4.3 On the negative side, Africa has not managed to improve its food situation. Furthermore, some countries .– those that consume mainly cassava, yams or taro – have experienced an acute decline. Demographic transition in Africa would facilitate the process of achieving food security; the annual growth rate in available plant-derived energy would be 2.6 percent in the low variant, as opposed to 3.3 percent in the high variant of the United Nations population projections.

4.4 Energy requirements of developing countries will increase towards the year 2050 because of the growth of their population numbers and also, to a lesser degree, as a consequence of change in their population structure. The ageing of the population and the increase in its physical height as a consequence of better nutrition are factors increasing energy requirements, whereas declining fertility and increasing urbanization are factors reducing energy requirements. As a result, by the year 2050, energy requirements will be doubled in developing countries as a group (but more than trebled in sub-Saharan Africa).

4.5 Developing countries will have to complement their national diets in order to create the prerequisite conditions for eliminating chronic undernutrition. As a result of differences in food distribution inside countries, this process could require an increase in plant-derived food energy availability of 30 percent in Africa (but 40 percent for sub-Saharan populations), 15 percent in Asia and less than 10 percent in Latin America.

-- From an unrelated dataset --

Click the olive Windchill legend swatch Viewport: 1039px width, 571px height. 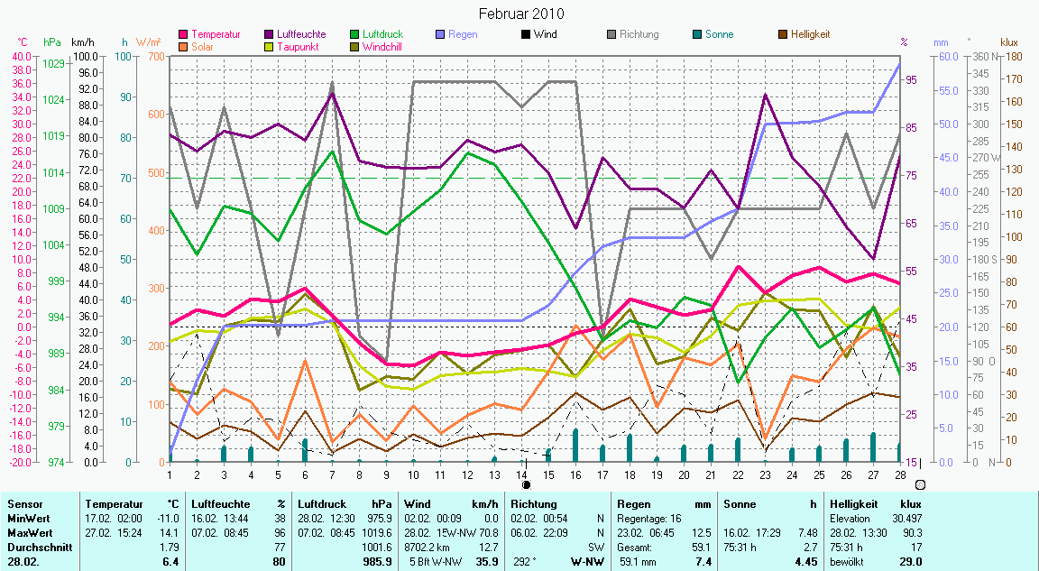pos(354,47)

4.6 In order to achieve well-balanced diets (in terms of amino acids, vitamins and nutrients), diets will need to be diversified. As a result, Africa would have to improve its plant-derived energy by another 25 percent (46 percent for countries consuming mainly roots and tubers) and Asia by 21 percent.

4.7 All included, developing countries would have to increase their plant-derived energy by 174 percent. This means that while countries of Latin America and Asia would roughly have to double their plant-derived energy, African countries would have to multiply theirs by five (by seven for the root- and tuber-consuming countries).

4.8 While for Asia or Latin America such a perspective represents a lower rate of productivity growth than was seen in the last 15 years, Africa would have to accelerate the growth of its productivity drastically.

4.9 Climatic change could be a crucial factor for food production in the future. This complex issue will create new challenges to satisfy human food energy requirements and changes in diets and could modify plant, animal and human pathologies as well as the distribution and location of human settlements.

4.10 Where land becomes scarce, increases in yield will be achieved mostly by drawing more heavily on natural resources and through the development of human capacities. Because of the existing level of education in Asia, many Asian countries seem to be well prepared for the change in the nature of development. On the other hand, the current development level of economic infrastructure and human resources will constitute a serious handicap in Africa. Africa will thus be faced with the obstacle of improving its human and infrastructure resources while dealing with a very difficult food situation. In doing so, Africa would also be preparing the basis for solving its food security problem in the long term, after the year 2025.

4.11 In view of the importance of the interrelations between population trends and food, decision-makers and researchers face the continuing challenge of harmonizing agricultural and population policies and programmes in order to help develop an approach towards achieving universal food security for the benefit of humanity.